### PROBLEM DESCRIPTION
Skip the images and repeat every entry word for word.

(Stored items)
:::::
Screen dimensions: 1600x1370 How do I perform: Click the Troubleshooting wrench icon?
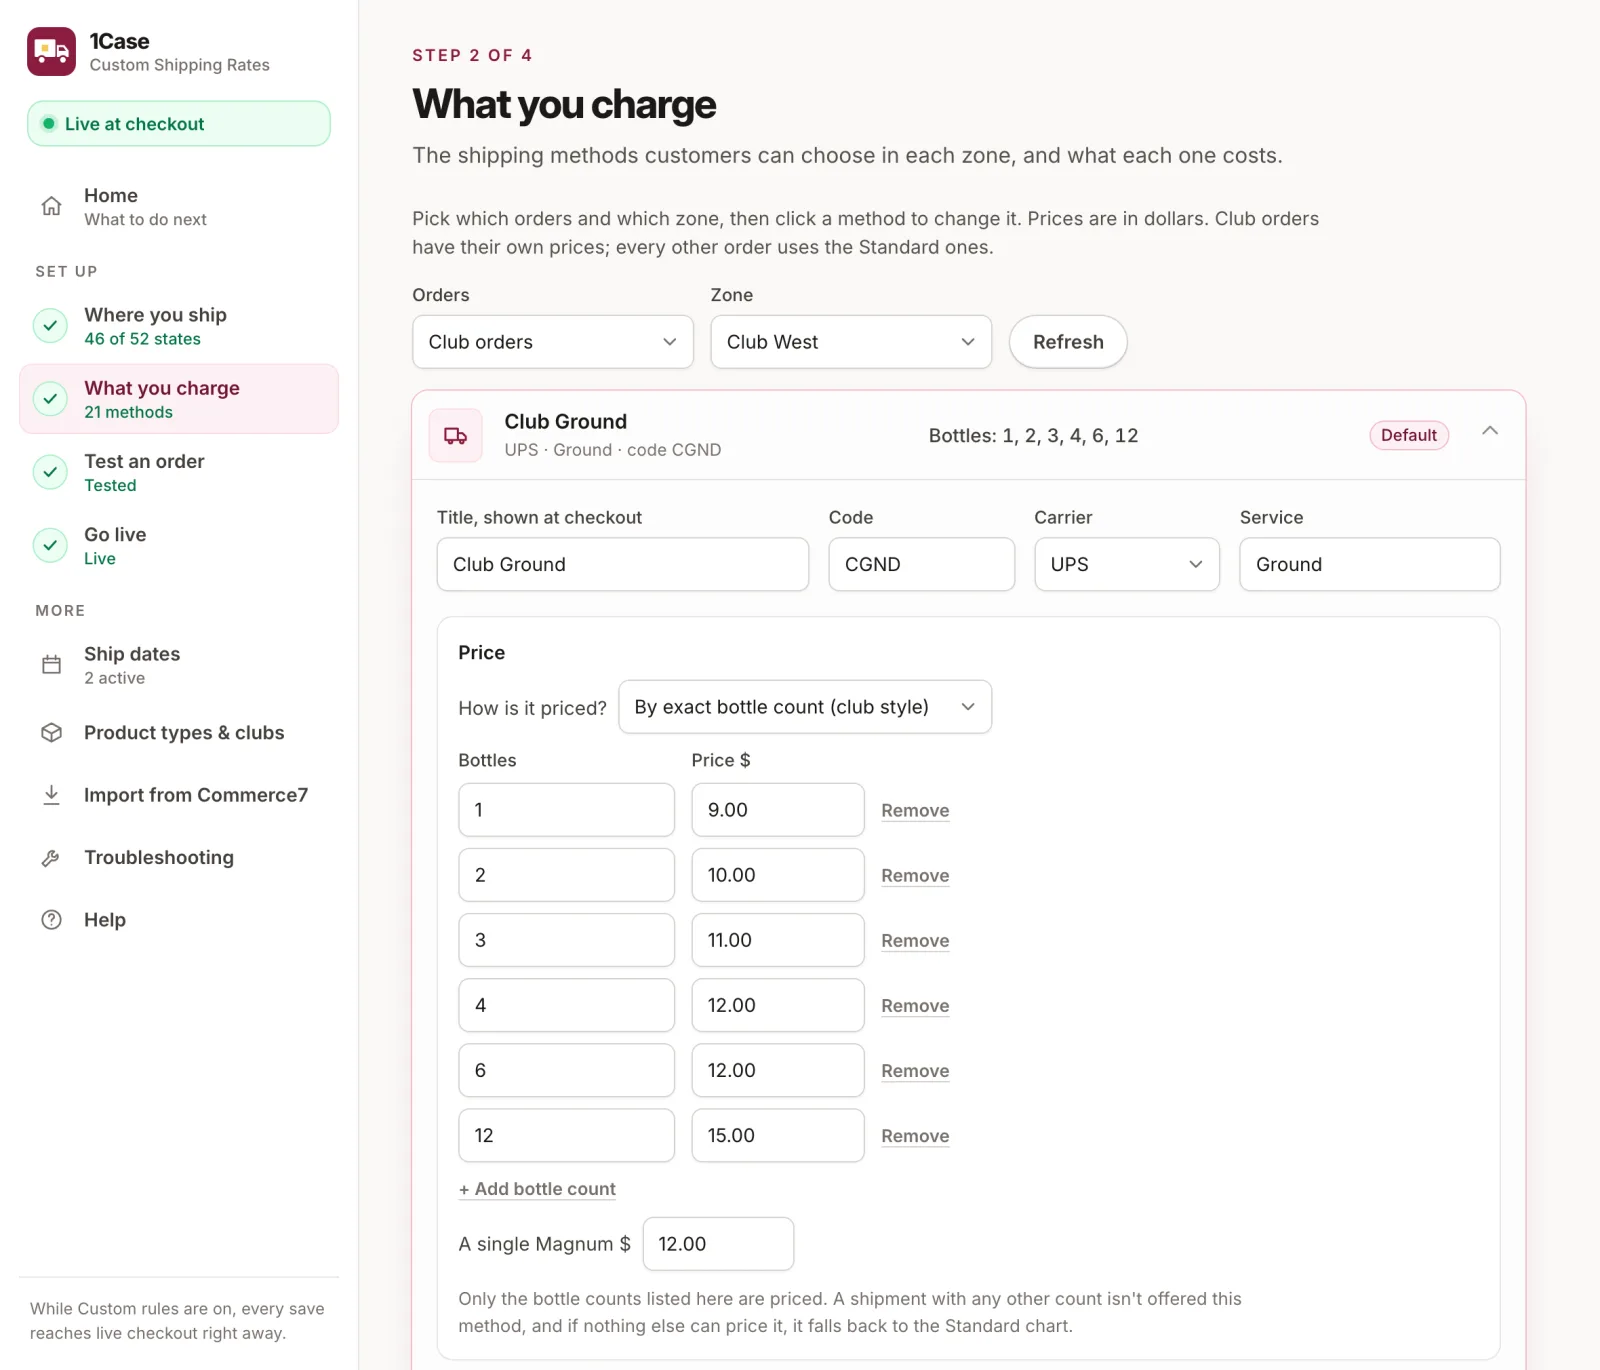pos(51,858)
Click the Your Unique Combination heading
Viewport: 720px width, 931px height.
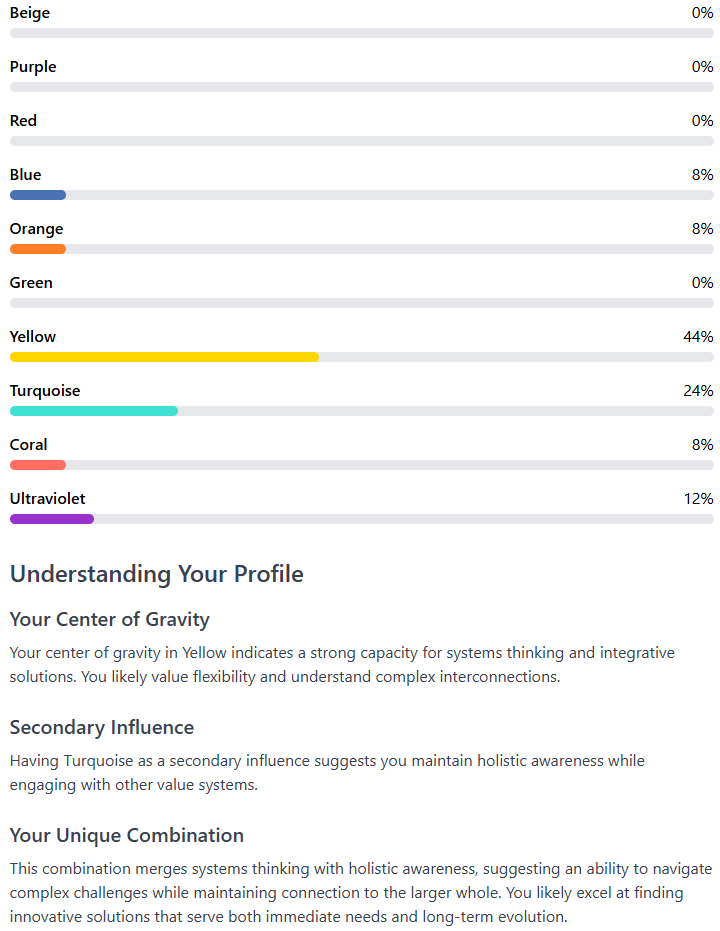127,835
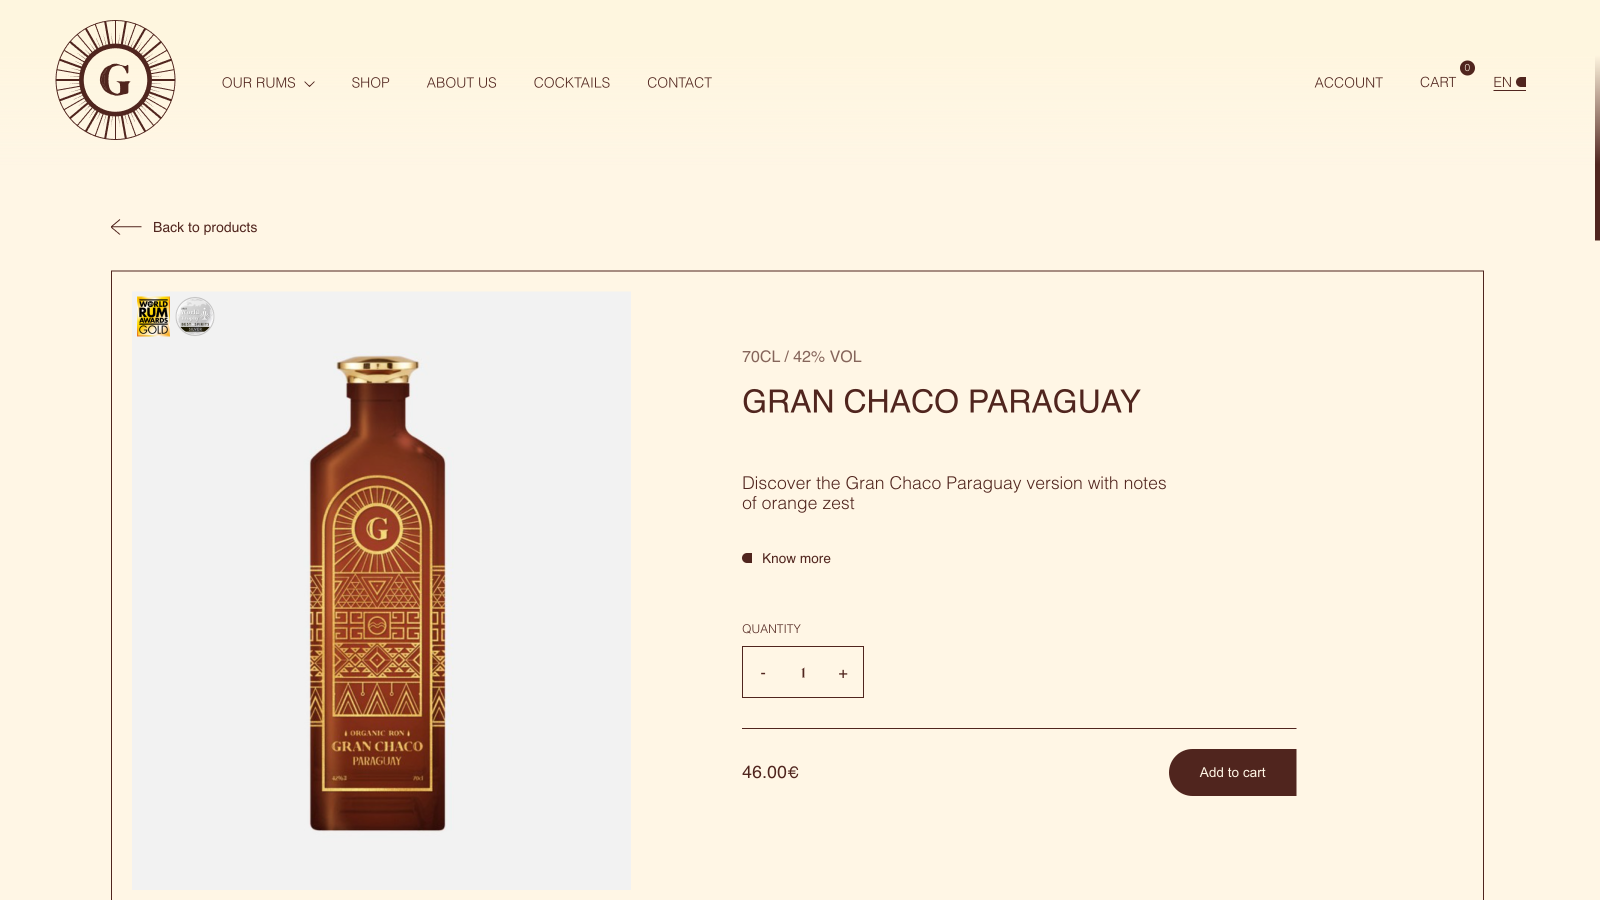Increase quantity with the plus button
This screenshot has height=900, width=1600.
point(843,673)
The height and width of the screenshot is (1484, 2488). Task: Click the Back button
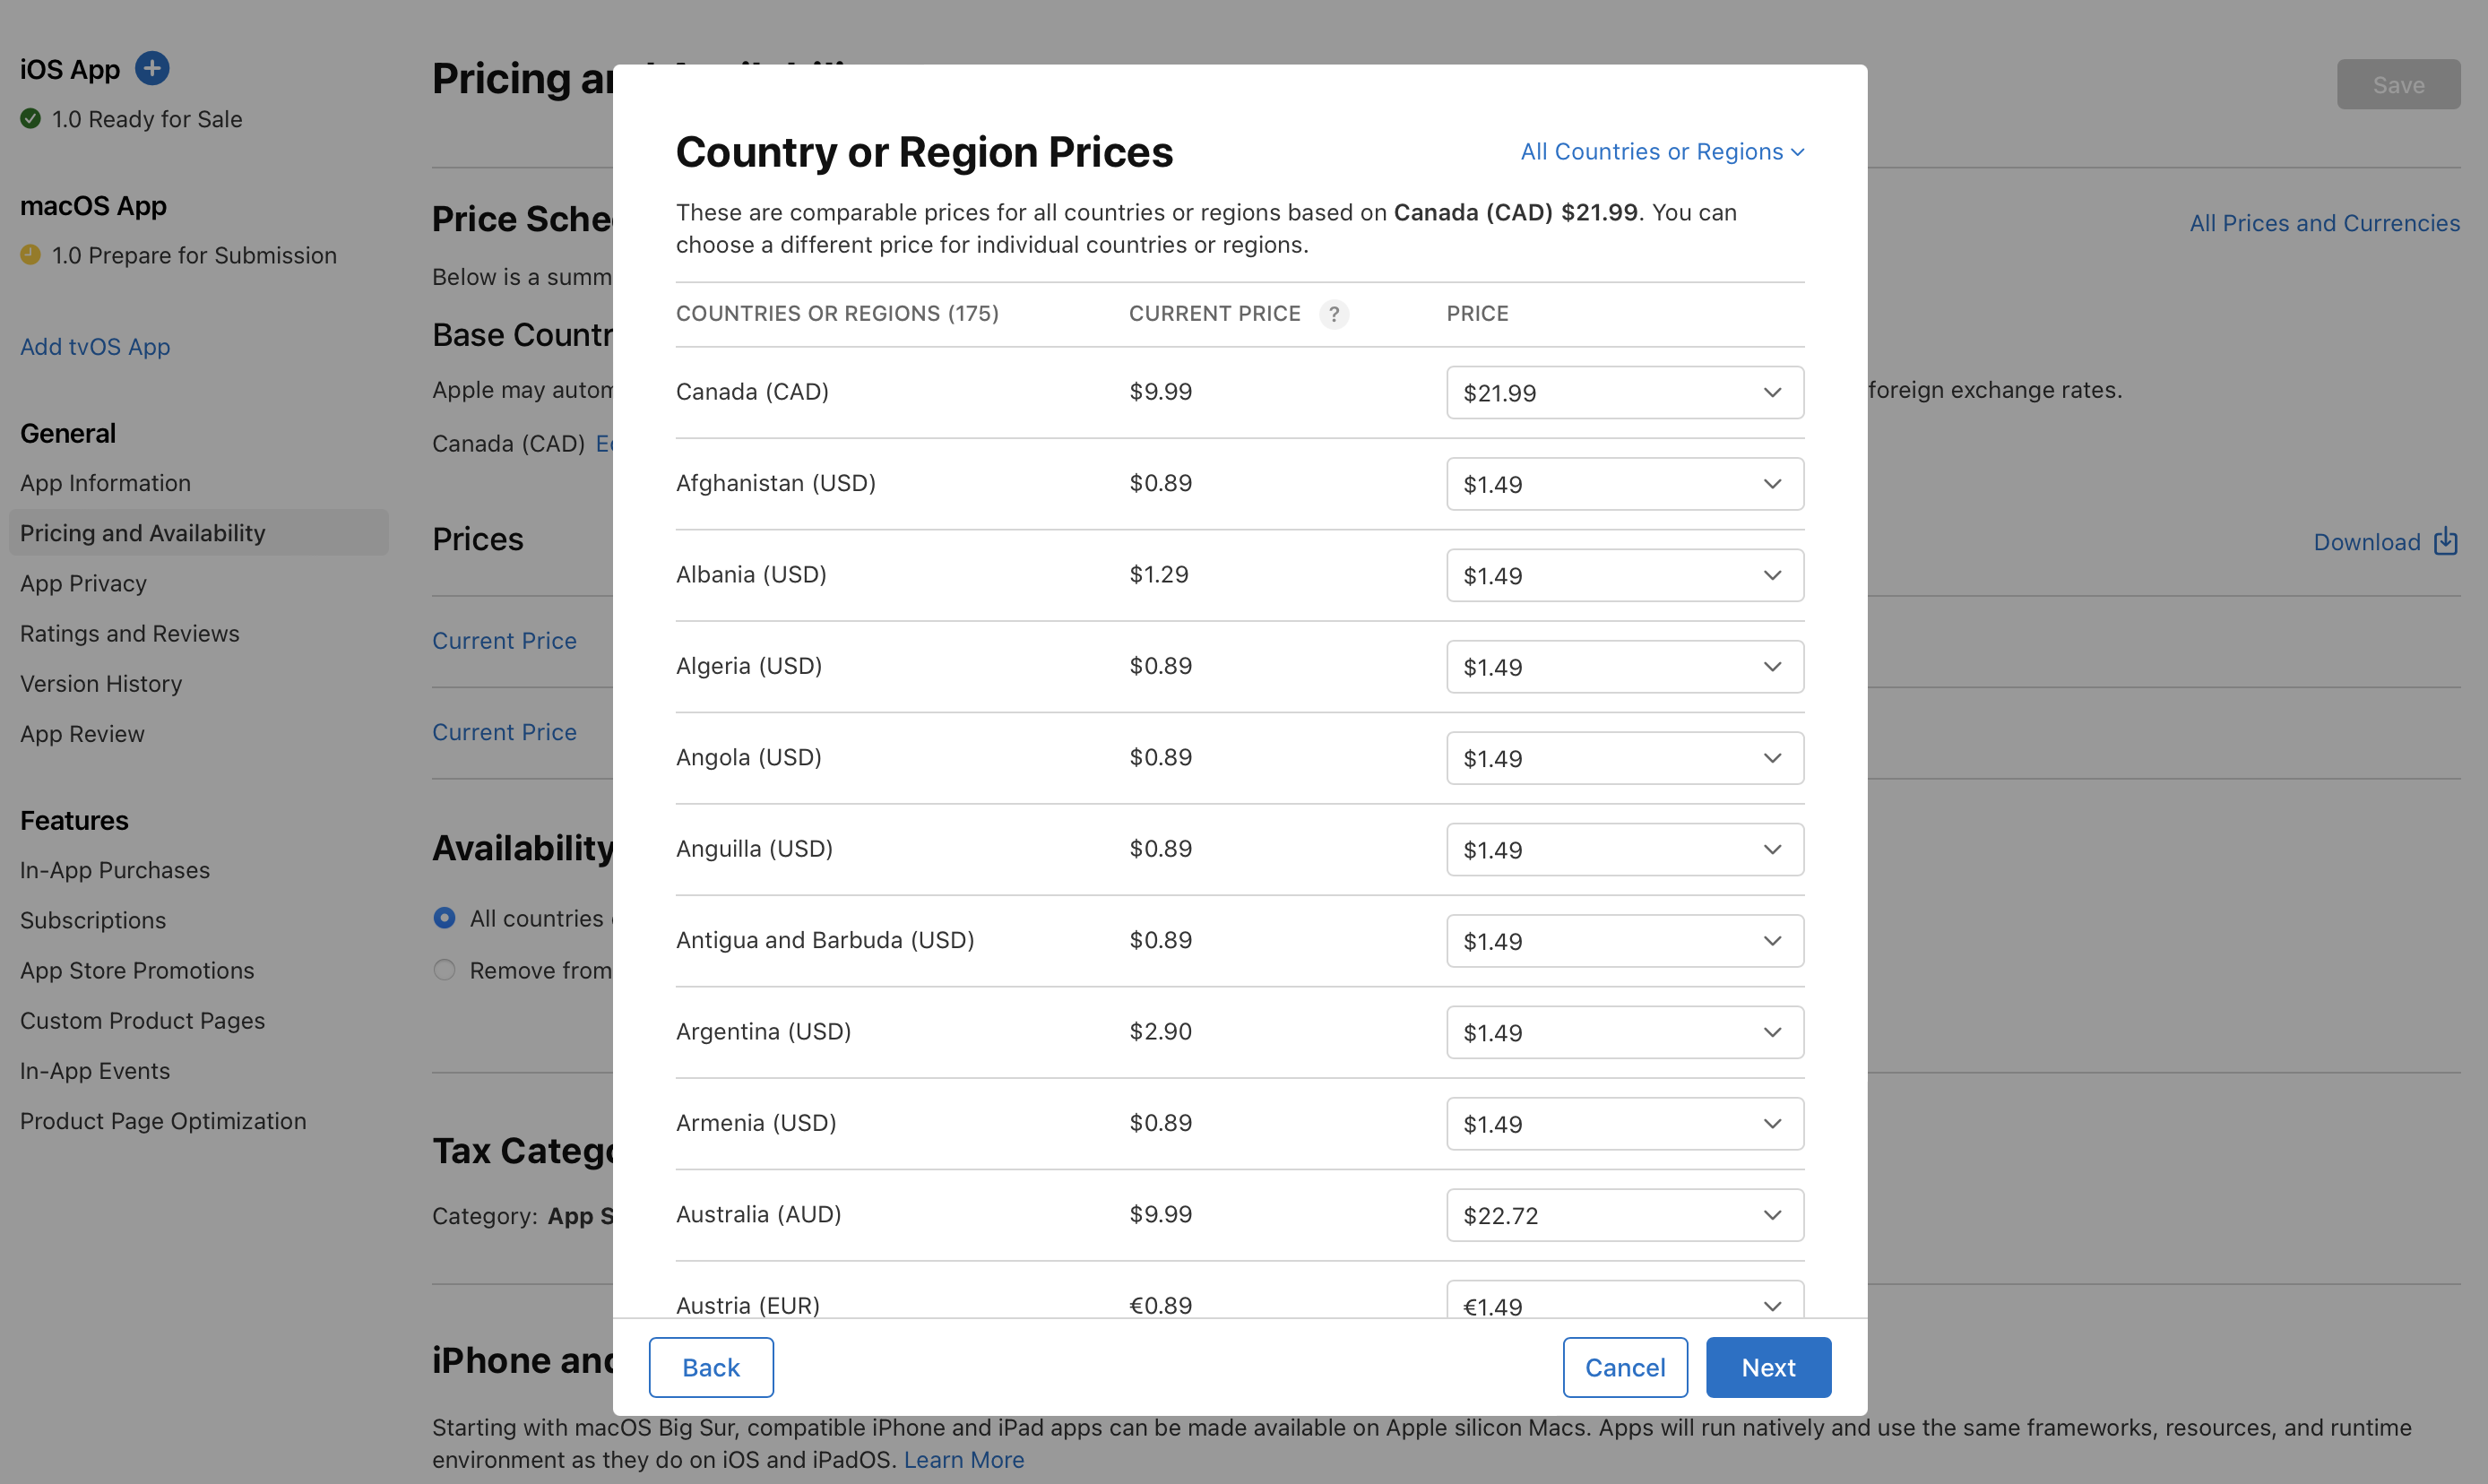[711, 1366]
:::::
### WRITTEN RESPONSE
Screen dimensions: 1600x1370 How do I perform: Click the Troubleshooting wrench icon?
pos(51,858)
Click the Your Unique Combination heading
Viewport: 720px width, 931px height.
127,835
Increase quantity with the plus button
This screenshot has height=900, width=1600.
point(843,673)
The height and width of the screenshot is (1484, 2488). Task: Click the Back button
[711, 1366]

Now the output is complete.